For the entries that follow, count the lines containing the string "beside" and write only the number.

▽

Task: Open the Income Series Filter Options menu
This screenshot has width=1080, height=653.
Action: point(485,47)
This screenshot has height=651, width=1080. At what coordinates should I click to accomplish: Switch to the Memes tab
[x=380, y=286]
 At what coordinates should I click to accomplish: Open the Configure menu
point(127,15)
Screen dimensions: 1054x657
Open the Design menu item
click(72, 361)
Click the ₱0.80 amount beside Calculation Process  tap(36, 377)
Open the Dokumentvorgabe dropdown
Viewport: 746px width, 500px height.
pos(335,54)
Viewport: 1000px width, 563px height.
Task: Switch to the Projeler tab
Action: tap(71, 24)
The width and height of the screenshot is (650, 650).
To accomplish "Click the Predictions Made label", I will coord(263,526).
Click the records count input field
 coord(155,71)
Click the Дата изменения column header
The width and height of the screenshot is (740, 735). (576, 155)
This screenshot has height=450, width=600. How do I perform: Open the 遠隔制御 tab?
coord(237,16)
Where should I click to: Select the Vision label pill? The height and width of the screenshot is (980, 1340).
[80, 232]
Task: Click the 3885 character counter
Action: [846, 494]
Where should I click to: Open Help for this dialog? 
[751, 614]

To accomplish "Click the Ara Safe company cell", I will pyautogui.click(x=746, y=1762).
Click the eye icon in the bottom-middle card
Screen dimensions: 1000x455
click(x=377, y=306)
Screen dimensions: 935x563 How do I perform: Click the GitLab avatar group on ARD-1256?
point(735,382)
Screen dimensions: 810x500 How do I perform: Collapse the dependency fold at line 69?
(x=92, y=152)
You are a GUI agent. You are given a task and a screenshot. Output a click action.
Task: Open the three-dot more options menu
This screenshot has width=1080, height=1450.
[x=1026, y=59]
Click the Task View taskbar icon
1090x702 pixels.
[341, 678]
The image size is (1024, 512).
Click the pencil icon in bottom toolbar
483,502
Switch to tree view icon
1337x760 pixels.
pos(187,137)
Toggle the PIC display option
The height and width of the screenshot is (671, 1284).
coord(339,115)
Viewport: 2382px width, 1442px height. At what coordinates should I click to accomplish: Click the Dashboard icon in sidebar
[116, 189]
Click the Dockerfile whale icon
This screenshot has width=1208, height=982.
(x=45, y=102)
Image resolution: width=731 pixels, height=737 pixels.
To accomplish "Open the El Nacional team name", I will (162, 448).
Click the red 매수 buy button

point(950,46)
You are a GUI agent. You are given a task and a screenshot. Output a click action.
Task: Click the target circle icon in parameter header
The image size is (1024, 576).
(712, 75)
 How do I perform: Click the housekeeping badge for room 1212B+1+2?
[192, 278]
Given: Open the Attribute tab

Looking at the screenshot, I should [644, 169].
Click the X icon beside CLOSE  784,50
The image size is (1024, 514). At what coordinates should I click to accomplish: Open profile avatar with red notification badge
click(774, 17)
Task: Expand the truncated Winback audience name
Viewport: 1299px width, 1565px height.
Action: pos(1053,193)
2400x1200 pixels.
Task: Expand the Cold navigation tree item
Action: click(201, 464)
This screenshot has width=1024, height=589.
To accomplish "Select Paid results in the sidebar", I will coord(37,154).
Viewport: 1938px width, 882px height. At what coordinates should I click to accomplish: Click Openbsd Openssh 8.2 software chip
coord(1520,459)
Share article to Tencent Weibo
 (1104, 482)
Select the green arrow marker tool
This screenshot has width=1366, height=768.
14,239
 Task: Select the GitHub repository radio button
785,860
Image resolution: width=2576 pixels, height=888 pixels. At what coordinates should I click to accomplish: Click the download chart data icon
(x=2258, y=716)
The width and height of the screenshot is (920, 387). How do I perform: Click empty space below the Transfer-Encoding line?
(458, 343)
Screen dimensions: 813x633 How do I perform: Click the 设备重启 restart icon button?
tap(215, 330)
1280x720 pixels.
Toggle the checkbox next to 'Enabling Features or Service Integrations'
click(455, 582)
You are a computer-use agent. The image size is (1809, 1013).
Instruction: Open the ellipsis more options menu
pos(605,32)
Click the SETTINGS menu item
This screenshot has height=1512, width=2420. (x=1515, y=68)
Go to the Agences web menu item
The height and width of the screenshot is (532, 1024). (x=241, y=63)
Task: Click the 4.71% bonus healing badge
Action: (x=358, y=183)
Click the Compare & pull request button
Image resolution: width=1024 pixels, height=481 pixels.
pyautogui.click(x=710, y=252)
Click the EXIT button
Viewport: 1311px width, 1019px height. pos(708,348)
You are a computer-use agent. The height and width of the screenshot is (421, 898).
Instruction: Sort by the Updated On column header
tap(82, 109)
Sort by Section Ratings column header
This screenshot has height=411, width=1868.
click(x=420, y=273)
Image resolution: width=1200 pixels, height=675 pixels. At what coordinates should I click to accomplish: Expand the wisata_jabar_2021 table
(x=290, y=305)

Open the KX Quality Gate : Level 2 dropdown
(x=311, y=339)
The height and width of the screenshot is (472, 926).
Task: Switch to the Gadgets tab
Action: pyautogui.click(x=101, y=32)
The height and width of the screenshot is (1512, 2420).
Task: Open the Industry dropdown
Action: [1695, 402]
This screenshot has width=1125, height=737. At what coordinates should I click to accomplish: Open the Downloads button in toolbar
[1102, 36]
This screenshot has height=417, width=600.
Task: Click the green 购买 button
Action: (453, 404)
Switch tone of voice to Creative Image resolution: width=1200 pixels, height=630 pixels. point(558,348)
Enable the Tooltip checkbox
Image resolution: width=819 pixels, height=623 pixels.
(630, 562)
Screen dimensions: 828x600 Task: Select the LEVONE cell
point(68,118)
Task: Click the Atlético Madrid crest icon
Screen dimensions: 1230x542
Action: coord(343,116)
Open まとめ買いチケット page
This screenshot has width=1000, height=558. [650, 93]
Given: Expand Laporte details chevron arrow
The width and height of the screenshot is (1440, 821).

△

OUTPUT OF THE EXERCISE. 2